体外受精と顕微授精は、かなりの高額ですね。

そこで、体外受精と顕微授精については、助成金がもらえる『特定治療支援事業制度』というものが用意されています。

自治体の指定を受けた医療機関にて、助成対象となる治療を受けた場合は、助成金が支給されるのです。

助成限度額は、1回につき15万円となります(以前凍結した胚を解凍し移植した場合や、採卵したけれど状態が良くない等の理由で治療を中止した場合には、7.5万円)。

ただし、助成金支給の対象者には条件があります。その条件とは、

・戸籍上の夫婦であること(事実婚は対象外)
・体外受精・顕微授精以外の治療法では妊娠できる見込みがない、または妊娠できる可能性がかなり低いと診断された場合
・夫婦2人の所得が730万円未満(ごく一部の自治体では所得制限ナシ)

なお、所得の計算方法は、下記になります。“収入”とは異なるのでご注意ください。

【給与所得のみである会社員の場合】
給料ー給与所得控除額ー80,000円ー各種の控除(障害者控除や医療費控除など)

不妊治療の成功率

160705papirusu

人工受精の妊娠率(AIH)

医療機関によっても差はありますが、人工授精による成功率は、5〜25%程度だそうです。

【年齢別】体外受精の妊娠確率

20代後半〜30代前半までの体外受精による不妊治療成功率は、約20~40%とのこと。

『日本産婦人科学会』の「2010年生殖補助医療データブック」によると、体外受精の妊娠率は、25歳以上で40%をきり、32歳程度までは37〜38%の確率となります。

しかし、35歳を過ぎ、30代後半からは妊娠率が徐々に低下。40歳では20%をきります。

そして、43歳では10%、44歳では10%以下となり、45歳以上では5%以下に。年齢が上がるにつれ、妊娠確率は0%へと近づいていきます。

不妊治療の成功率を高める方法4つ

160628kosyoku4

(1)栄養バランスの整った食事をとる

食事は朝・昼・夜と3食きちんととり、栄養が偏らないようバランスの良い食生活を送りましょう。

食物繊維を多くとり、できるだけGI値の低い食材を選ぶと良いそうです。

加工食品や糖分の多い甘いもの、カフェインを控えることが良質な卵子を作ることにつながります。
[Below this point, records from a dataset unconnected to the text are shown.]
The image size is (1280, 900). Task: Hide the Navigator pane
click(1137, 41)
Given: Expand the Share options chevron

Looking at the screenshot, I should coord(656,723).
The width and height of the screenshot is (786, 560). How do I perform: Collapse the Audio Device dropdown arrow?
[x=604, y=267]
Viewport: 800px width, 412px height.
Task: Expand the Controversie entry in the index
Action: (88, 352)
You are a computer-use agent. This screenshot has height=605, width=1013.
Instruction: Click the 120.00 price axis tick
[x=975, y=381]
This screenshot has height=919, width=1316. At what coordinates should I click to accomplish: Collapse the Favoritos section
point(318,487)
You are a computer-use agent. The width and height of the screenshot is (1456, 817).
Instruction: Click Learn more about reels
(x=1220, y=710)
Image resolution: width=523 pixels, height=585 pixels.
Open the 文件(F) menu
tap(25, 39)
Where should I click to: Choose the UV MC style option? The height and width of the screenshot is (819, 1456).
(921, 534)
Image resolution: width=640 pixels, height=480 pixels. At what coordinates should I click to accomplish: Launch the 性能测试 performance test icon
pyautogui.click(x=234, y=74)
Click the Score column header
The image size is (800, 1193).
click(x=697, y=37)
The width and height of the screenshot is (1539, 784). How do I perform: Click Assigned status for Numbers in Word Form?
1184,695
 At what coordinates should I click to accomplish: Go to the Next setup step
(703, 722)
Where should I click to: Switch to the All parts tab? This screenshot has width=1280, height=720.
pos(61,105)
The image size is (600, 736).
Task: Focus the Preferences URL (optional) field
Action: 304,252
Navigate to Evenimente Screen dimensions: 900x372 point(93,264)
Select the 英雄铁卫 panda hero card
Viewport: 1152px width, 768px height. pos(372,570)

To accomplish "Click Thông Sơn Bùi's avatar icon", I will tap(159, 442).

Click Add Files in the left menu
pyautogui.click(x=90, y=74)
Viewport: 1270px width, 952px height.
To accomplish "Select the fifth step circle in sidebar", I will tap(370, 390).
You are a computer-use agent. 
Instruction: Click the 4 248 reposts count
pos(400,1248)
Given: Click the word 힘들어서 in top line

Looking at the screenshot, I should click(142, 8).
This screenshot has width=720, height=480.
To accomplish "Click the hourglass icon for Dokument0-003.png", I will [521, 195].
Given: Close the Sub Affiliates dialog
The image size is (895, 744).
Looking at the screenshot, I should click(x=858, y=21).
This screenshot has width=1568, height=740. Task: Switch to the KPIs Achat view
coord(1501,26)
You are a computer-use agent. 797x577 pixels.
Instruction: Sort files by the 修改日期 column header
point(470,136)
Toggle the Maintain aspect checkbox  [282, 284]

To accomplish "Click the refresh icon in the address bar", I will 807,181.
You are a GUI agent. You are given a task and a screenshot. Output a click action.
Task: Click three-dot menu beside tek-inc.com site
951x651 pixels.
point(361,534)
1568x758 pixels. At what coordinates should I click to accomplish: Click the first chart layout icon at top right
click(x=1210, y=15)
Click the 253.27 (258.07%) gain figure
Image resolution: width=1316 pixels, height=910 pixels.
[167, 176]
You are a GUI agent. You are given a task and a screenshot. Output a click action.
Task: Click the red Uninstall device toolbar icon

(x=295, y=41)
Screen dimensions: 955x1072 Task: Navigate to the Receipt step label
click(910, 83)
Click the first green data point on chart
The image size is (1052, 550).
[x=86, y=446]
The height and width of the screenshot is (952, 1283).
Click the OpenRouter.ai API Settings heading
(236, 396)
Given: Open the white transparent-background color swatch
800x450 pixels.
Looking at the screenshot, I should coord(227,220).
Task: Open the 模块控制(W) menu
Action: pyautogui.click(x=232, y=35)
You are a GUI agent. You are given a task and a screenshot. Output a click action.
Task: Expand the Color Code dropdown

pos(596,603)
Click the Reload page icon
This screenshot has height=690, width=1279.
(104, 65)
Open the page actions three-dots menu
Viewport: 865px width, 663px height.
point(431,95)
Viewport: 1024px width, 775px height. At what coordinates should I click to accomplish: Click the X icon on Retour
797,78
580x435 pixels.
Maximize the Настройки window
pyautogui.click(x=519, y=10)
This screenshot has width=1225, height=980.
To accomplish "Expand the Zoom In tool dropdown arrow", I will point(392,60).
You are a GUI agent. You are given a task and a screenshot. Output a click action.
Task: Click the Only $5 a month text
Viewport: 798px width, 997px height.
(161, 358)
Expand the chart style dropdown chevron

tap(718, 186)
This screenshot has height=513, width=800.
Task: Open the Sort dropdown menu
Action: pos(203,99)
また、葉酸を摂取することで、受精卵の着床にも良い影響があるそうです。

(2)良質な睡眠をとる

妊娠にも睡眠は大きく影響しているとのこと。夜になるとメラトニンというホルモンが分泌され、子宮や卵子の老化を防ぎ、質を良くしてくれるのだそうです。

眠る前にスマホやテレビなどの強い光を見ると、メラトニンの分泌量が減ってしまうそうなので、注意しましょう。

7時間ほどの質の良い眠りがとれるよう、生活リズムを整えたり、眠りにつきやすい環境を整えたりするといいでしょう。

(3)体が冷えないようにする

体が冷えると血行不良がおき、子宮や卵巣に必要な栄養を送れなくなり、機能が低下してしまいます。

妊娠しやすい体温は36度5分程度だそう。不妊症のさまざまな原因のもとは冷えだとも言われているので、体を冷やさないよう注意しましょう。

飲み物は温かいものを飲む、お風呂では湯船にゆっくりつかる、クーラーの風に直接あたったり、部屋を冷やしすぎないなど、日頃の生活でも注意できることがたくさんあります。

(4)不妊治療の高い実績がある病院を選ぶ

不妊治療は医療機関によってもその成功率が変わってきます。

そのため、不妊治療を専門で行っている病院や、高い実績のある病院を選ぶことも一つの手です。

ただし、不妊治療は続けることが大切。高額すぎても治療の継続が困難になるため、費用面もあわせて見ながら病院を選びましょう。

不妊治療を受けるデメリット3つ

160701momo

(1)お金がかかる

不妊治療の多くは保険が適用にならないため、お金がかかります。そのため、お金がなくて不妊治療を諦めるご夫婦も少なくないようです。

(2)心身ともに疲れる

「妊娠したいのにできない」というだけでも精神的にストレスになるもの。

それが治療のたびに痛い思いをしたり(卵子を取り出す際は特に痛いそうです)、治療しても妊娠できなかったときにショックを受けたりと、心身ともに疲弊してしまいます。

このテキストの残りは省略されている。